Mariage à la rescousse
Adnan est bien placé pour le savoir. Lui a grandi à Lahore, Pakistan, un pays où l’homosexualité est encore interdite à la fois par la loi civile et la loi religieuse, la charia. Mais contrairement à ce que voudraient laisser croire les autorités pakistanaises, il y a bien des homos au Pakistan, même s’ils sont très rarement «out». Parmi les amis gays d’Adnan, beaucoup sont mariés tout en continuant à entretenir des relations homosexuelles. Leurs familles ferment les yeux car, grâce au mariage, l’honneur est sauf en apparence.
Adnan affirme avoir toujours su qu’il ne pourrait jamais vivre dans le mensonge. Lorsqu’il retourne au Pakistan pour des vacances, il ne crie pas sur tous les toits qu’il est homosexuel, mais ne la cache pas non plus. Une liberté relative qui lui est permise uniquement parce qu’il n’habite plus là-bas. Au Pakistan comme dans la communauté pakistanaise britannique, beaucoup de ses amis hétéros pensent que c’est l’influence occidentale qui l’a rendu homo. «Personne ne veut reconnaître qu’il y a des homos pakistanais et que moi-même j’étais gay avant de partir», explique-t-il.

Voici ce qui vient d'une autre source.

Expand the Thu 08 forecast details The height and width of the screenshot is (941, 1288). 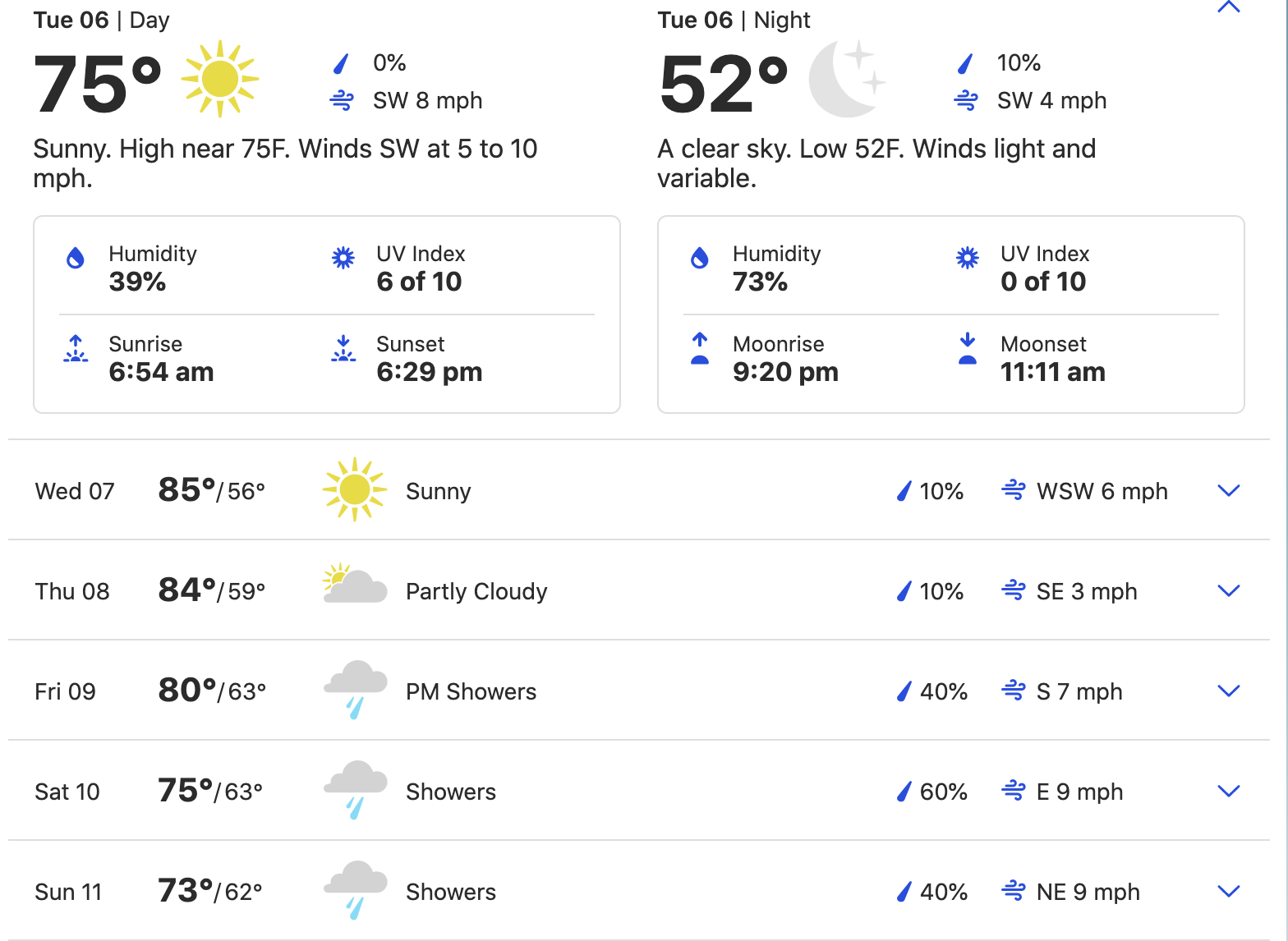click(x=1228, y=591)
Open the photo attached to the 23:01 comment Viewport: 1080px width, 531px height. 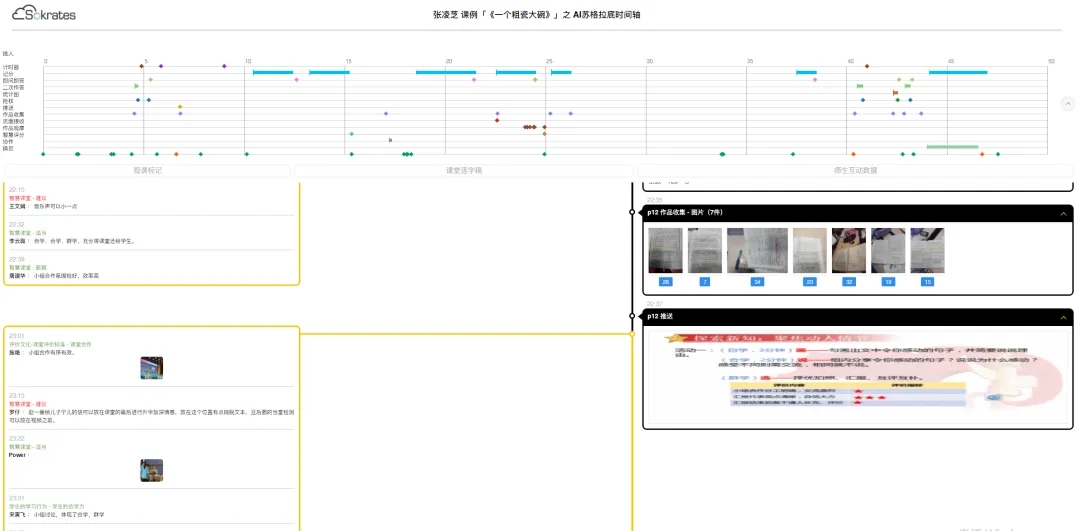[151, 367]
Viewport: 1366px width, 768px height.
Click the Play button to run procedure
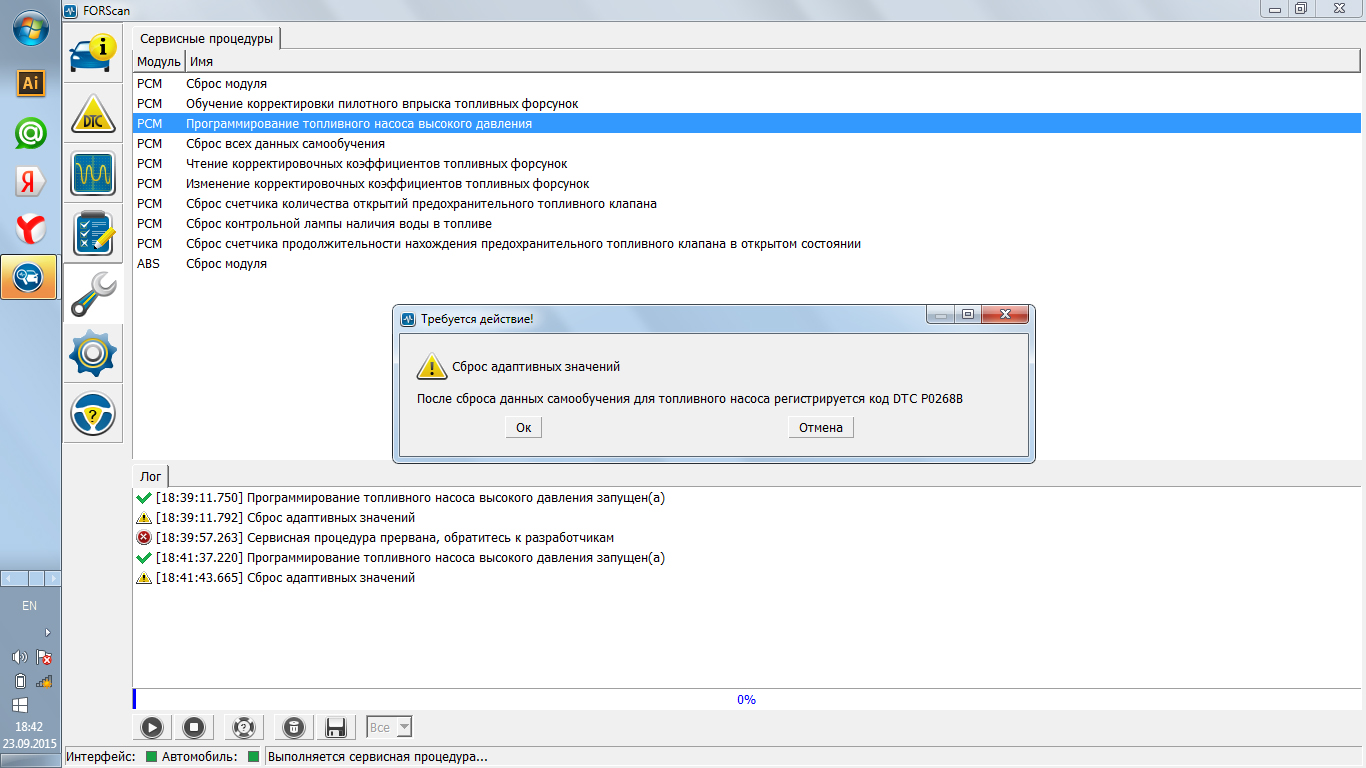point(152,727)
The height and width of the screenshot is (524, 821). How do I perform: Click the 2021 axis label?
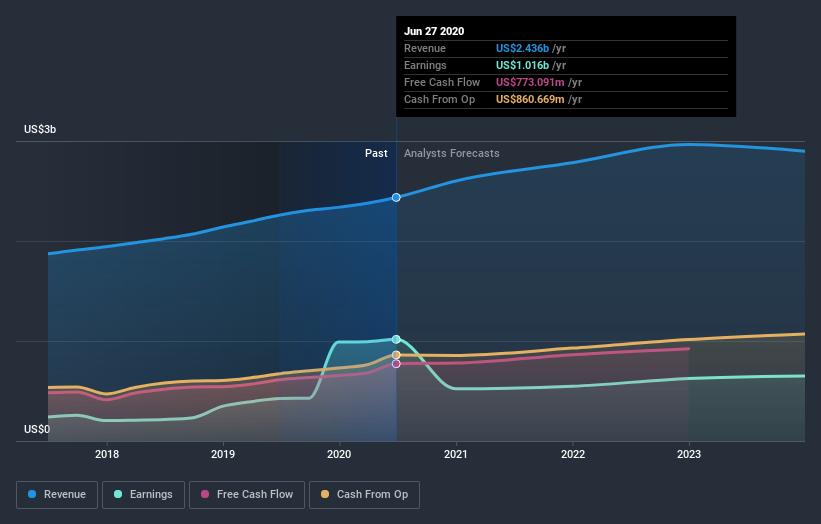(456, 454)
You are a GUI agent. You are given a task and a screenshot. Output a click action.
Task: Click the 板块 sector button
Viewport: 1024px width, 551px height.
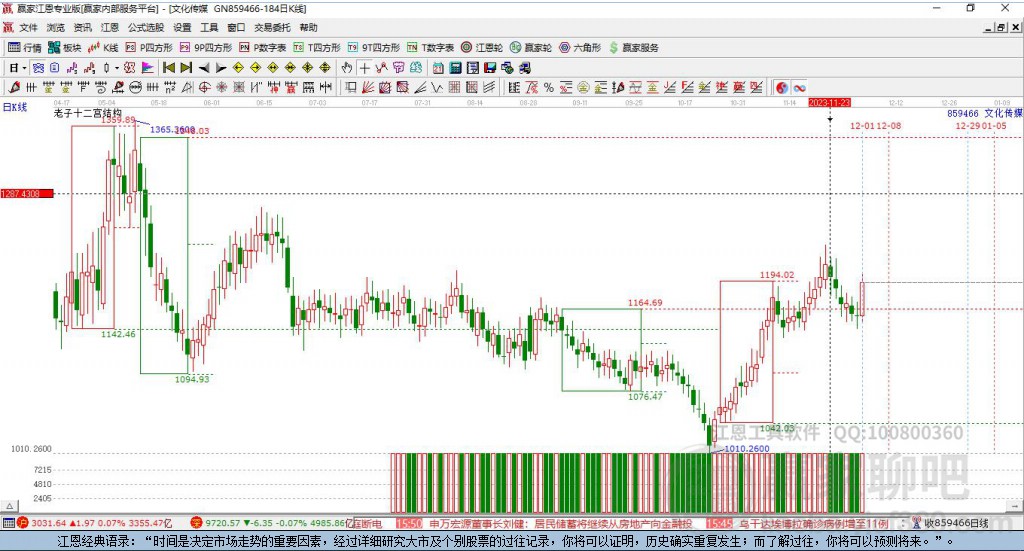(66, 47)
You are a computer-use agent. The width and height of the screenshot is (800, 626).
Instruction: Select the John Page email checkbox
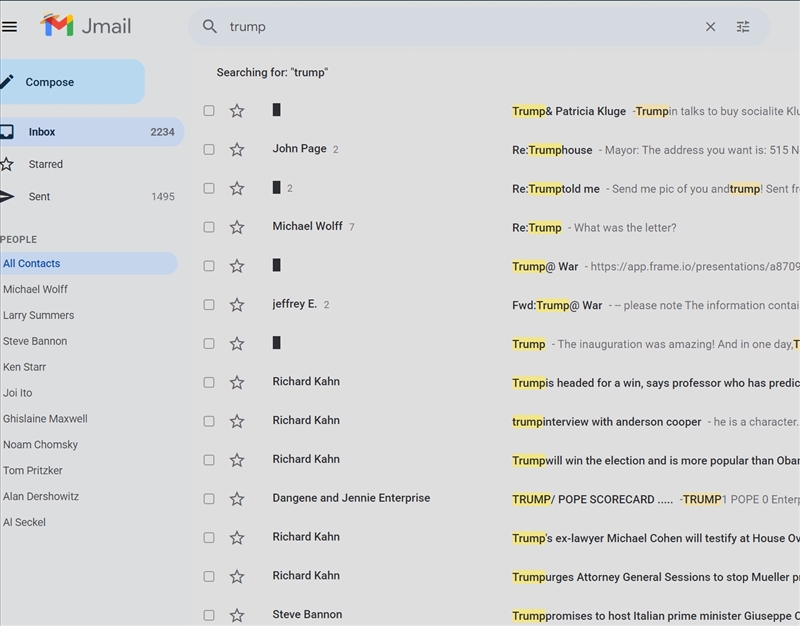[x=209, y=150]
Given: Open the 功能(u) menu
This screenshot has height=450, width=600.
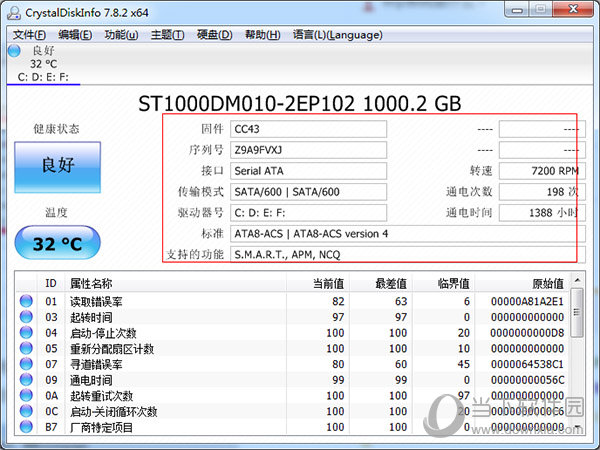Looking at the screenshot, I should pos(121,35).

La situation reste difficile au Pakistan, mais depuis qu’Adnan a quitté le pays, l’apparition d’Internet a entraîné une petite révolution chez les jeunes, leur permettant de se rencontrer ou tout simplement de savoir qu’ils ne sont pas seuls. Une chance qu’il n’a pas connu: «Pendant toutes ces années, il n’y a pas eu une seule personne pour me dire: “Peu importe ta sexualité, tout ira bien.” Parfois je suis très en colère en pensant à l’adolescence que j’aurais dû avoir», raconte Adnan dans un de ses rares moments sombres.
Même s’il se sent bien aujourd’hui dans sa vie londonienne, cette blessure ancienne qu’il ne veut pas voir imposée à d’autres ainsi que la volonté de combattre l’islamophobie en Grande Bretagne le poussent à témoigner et débattre sans cesse, en Europe comme au Pakistan. Face à ce dernier combat, Adnan fait preuve du même optimisme généreux que pour la vie en général: «Nous, les homos musulmans, avons été opprimés tellement longtemps à cause de notre sexualité que défendre notre religion n’est finalement qu’une bataille de plus.»